Hukari wrote...
I will admit, my using the word 'superficial' is entirely based upon my opinion. However, let me propose a hypothetical to you, or at least show you what I think this represents.
Let us take a sentence. Say... "There is a door here." Would that sentence be greatly improved by someone saying it? Or, would you rather have it be silent, and instead read "There is a large, elaborate stone door, covered in the ancient runes of some long-forgotten Dwarf clan in front of you. Behind it is the sound of many clawing and ravening beasts."
Or we could have a third option: someone says "Think they were overcompensating much?" and you get to
see the door in front of you. Shocking as it may be, games are a visual medium and things can be shown, not described.
Now, one argues, "Well, why couldn't that be voice acted?". And, admittedly, it could. But, simply typing a line and putting it in game, and actually going out, hiring a voice actor, having him read those lines, puts the cost of that line several multiples more than what it would be. Thus, you have to make that voice actor you hire do more and more lines in a shorter amount of time, so you condense things; you remove choices and other options, you make sentences and dialogue shorter and more one-sentence banter.
The issue with your comparison is that one sentence is a statement, whereas the other is a description. A better analogy would be:
1) Would you rather have a choice of these three lines:
[Cooperative] Everyone! We need to work toghether to survive.
[Aggressive] Stand your ground!
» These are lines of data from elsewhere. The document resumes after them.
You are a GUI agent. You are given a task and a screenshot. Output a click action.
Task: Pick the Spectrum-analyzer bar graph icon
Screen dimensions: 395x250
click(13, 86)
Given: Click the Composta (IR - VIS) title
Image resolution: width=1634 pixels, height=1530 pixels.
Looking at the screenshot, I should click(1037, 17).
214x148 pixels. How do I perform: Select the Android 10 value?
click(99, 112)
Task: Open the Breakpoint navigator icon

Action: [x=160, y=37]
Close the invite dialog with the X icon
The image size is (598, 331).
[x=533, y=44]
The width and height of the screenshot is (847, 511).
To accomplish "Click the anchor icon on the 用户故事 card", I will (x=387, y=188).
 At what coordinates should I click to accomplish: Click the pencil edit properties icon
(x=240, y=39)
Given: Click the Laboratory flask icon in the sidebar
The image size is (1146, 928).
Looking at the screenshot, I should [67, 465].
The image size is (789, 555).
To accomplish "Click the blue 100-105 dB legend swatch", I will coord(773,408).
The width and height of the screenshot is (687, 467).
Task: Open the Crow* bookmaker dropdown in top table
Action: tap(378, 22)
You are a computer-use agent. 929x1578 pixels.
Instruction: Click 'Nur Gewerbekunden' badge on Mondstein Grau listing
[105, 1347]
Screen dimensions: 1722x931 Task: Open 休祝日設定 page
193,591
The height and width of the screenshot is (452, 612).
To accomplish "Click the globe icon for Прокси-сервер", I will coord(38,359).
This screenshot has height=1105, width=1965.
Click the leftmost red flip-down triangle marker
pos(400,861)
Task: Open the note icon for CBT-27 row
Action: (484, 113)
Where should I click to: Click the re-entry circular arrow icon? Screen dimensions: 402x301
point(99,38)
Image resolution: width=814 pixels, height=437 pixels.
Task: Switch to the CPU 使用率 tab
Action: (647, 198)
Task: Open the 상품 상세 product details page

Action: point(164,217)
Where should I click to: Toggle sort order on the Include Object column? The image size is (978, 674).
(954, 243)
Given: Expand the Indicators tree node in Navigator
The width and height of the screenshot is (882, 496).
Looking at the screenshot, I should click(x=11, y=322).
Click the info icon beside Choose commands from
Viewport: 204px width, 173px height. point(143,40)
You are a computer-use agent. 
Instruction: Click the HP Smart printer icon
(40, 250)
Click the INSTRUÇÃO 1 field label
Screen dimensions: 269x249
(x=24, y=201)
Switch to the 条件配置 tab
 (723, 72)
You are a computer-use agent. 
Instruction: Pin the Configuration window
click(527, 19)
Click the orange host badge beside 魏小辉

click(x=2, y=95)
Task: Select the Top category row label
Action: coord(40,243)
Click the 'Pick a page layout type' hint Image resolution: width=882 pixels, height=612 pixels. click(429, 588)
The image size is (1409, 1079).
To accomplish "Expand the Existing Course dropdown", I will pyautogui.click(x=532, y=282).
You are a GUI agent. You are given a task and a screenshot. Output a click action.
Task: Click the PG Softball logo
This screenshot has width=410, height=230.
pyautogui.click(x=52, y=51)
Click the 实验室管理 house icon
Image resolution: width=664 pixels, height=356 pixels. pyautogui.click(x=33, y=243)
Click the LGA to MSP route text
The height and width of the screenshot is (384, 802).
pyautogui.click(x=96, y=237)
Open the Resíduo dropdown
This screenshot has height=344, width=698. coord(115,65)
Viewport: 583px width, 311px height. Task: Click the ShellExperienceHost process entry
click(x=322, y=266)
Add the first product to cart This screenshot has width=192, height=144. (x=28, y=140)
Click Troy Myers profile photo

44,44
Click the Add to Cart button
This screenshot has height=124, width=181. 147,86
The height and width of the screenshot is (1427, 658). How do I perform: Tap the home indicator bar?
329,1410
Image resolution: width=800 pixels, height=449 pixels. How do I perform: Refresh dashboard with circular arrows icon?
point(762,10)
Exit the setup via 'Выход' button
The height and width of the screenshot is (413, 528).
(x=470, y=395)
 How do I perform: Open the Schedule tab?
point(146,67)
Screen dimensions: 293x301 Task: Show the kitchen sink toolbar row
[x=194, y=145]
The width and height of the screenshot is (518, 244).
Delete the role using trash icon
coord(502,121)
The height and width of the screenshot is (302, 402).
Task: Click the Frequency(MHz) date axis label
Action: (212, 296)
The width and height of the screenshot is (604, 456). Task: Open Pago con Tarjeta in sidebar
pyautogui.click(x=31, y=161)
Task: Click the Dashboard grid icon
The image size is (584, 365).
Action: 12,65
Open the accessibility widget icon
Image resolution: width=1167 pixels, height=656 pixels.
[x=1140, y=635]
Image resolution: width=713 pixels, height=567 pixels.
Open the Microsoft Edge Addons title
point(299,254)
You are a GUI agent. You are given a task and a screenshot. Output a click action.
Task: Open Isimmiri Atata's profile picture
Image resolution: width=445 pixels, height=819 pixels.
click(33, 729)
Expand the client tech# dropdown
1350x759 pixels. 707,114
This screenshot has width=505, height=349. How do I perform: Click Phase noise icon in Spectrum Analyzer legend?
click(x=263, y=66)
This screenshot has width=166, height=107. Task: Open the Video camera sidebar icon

Kill the lot of them!
[Sarcastic] Talk about being stuck between a rock and a muderous horde of eldrich creatures... Just not my day at all.
2) Would you rather have a choice of these seven lines, with the ability to pretend whatever irrelevant tone you wanted could be added:
Let's get ready to fight!
Everyone stay calm!
Quick, defensive positions!
I'll kill the lot of the myself!
I refuse to die here!
No, I don't want to die!
This is horrible, someone help!
That, to me, reduces depth. Rather than being part of a Tolkienesque epic, we're now Joe Adventurer having conversations with Farmer MacGuffin about how he needs us to get us ten garnets. That, at least, is where I'm coming from.
I don't see it at all. Whether or not we're part of an epic, that's a question of visual direction, storytelling and aesthetic. It has nothing to do with whether or not we have VO.
Now, how does this relate to character origins vs. voice acting? Well, mainly in that character origins actually impacted the story. As a Dwarf Noble (like I was), you could even go so far as to have a family; a son. You could be named Paragon, and redeem your name. Whereas voice acting... didn't. I won't deny, voice acting is -nice- to have, but if it ever comes between adding more stuff to the story and adding more voice acting, I'm going to go with the one that adds more stuff to the story.
There's nothing to
prevent this with VO. What will happen is that your dwarf paragon will only get 3 lines with the same tone and voice regardless of whatever playthrough you've got.
That's what VO adds, or takes away.
It's not VO that removes content - it's the cinematic scripting. That's something else entirely. Dragon Age got away with it because they didn't actually use very much cinematic anything - you just had talking heads for most of the game, with generic manerisms. ME/ME2 invested a lot more heavily in cinematic direction and unique sets (to create the immersive world) and that's what cut the game length.